DOCUMENT PASSAGE

* start *

Le Fanu said:
I keep meaning to start a thread on why it is that we sometimes read better with the decks we have never used before. An antithesis to the IDS movement! Think about it; how many times have you got crystal clear readings from a deck you know nothing about, shuffled for the first time, where months of journalling might have led to paralysis!
Seems as though you've just done what you kept meaning to.
My most obvious story is one I have described somewhere here before: when I first received the Kunati Quantum on its release I was reading publicly, and I took the deck to work to study between-clients.
A client sat down. I said "Pick the artwork that you like the best." He glanced at the row of presented decks, glanced at the quantum on the table but close to me and not presented, and said "that one".
"But it's brand-new and I don't know it yet," I said. "I haven't ever read with it yet."
"No matter, I want that one."

* end *

MATERIAL SHOWN
* start *

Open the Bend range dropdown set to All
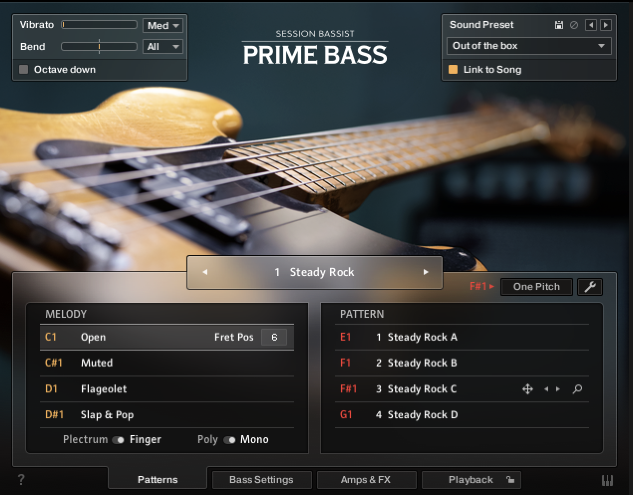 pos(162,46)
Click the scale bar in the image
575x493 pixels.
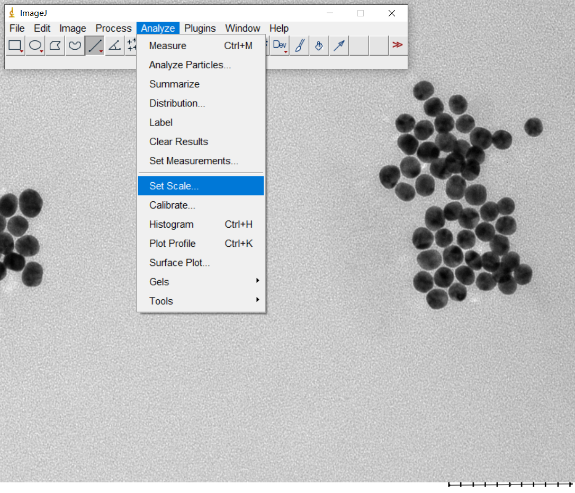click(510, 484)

* end *
* start *

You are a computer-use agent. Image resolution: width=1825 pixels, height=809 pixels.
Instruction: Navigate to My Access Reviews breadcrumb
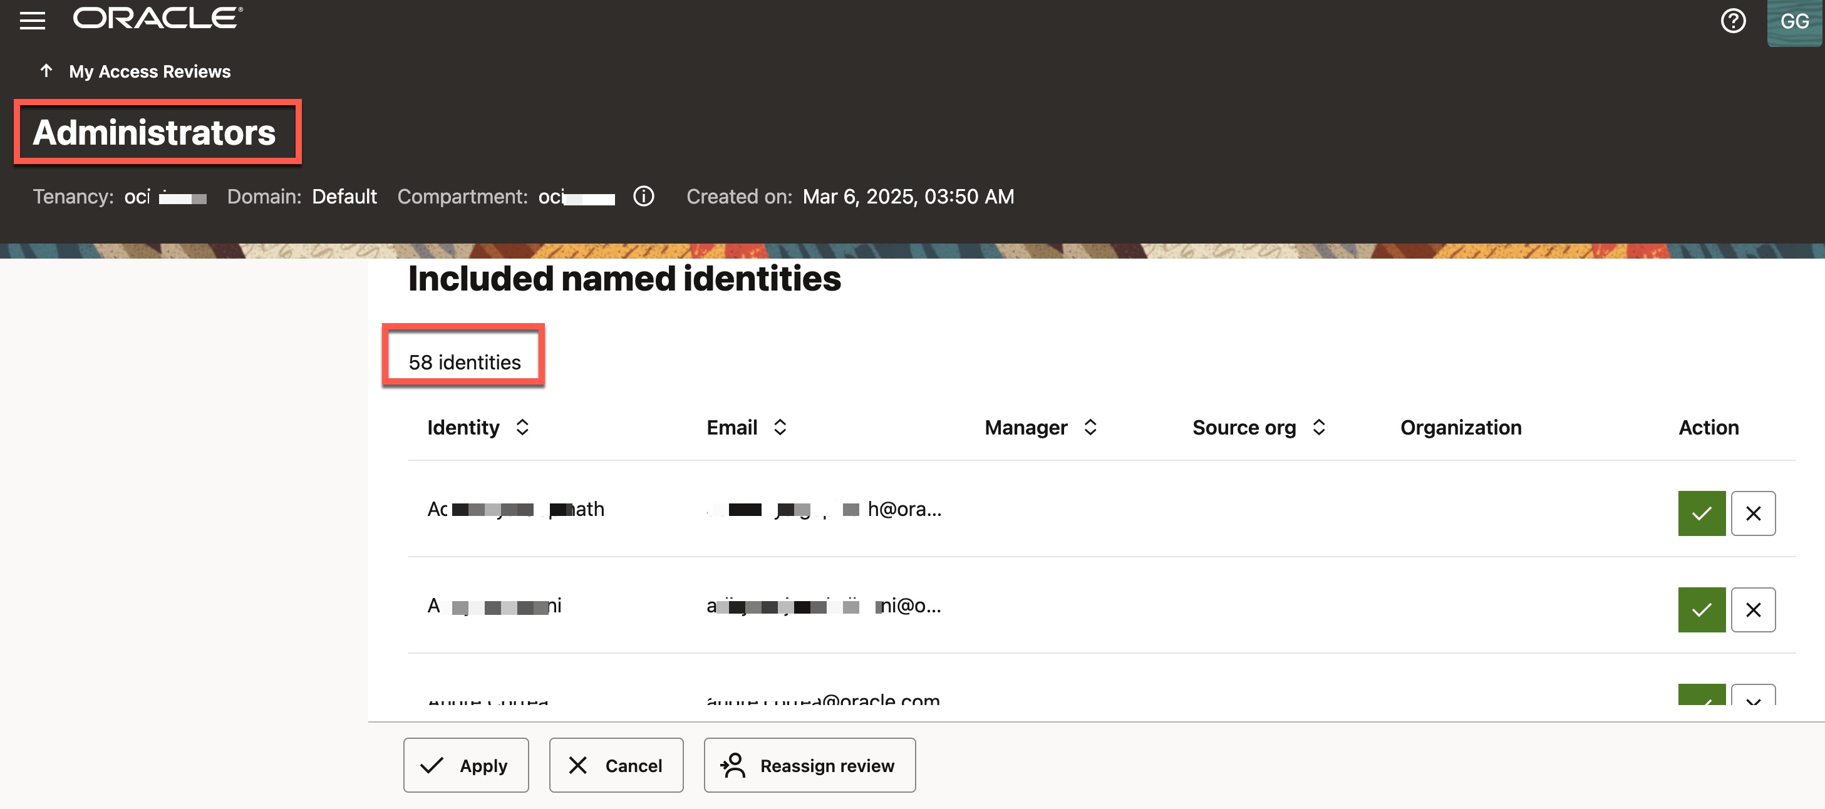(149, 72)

* end *

EXERCISE GOAL
Continue the forum post about reading tarot with a brand-new deck, starting right after the client's reply "No matter, I want that one."

ANSWER TO THIS PROBLEM
So I said I couldn't guarantee the results, picked it up, got them to shuffle, and got started. And straight out of the box, not even thumbed-through, it gave a killer-reading! What a great deck.
In a more general sense, I believe it is *good* for us to use decks we're not so familiar with. It stretches us, it gets us to learn or to think in fresh ways, it encourages the formation of new neural connections in our brain, the benefits are many and valuable.
It's like a top-flight classical musician. You like Beethoven and Brahms. You can play everything of theirs sublimely, drawing tears from everyone who listens. You're not so great with Benjamin Britten or Prokofieff.
Sure, when you finish breakfast and go into your music room to practice, sure, playing Beethoven or Brahms might be *easy*. And offer anyone who listens to you a sublime experience. But is it sublime to you? Picking up a Prokofieff score, the musical language is entirely different. It stretches not only your mind, but your fingers. And when you finally lick that piece of music into shape enough to be able to go to rehearsals with the rest of the orchestra without being embarrassed, what a sense of accomplishment you feel!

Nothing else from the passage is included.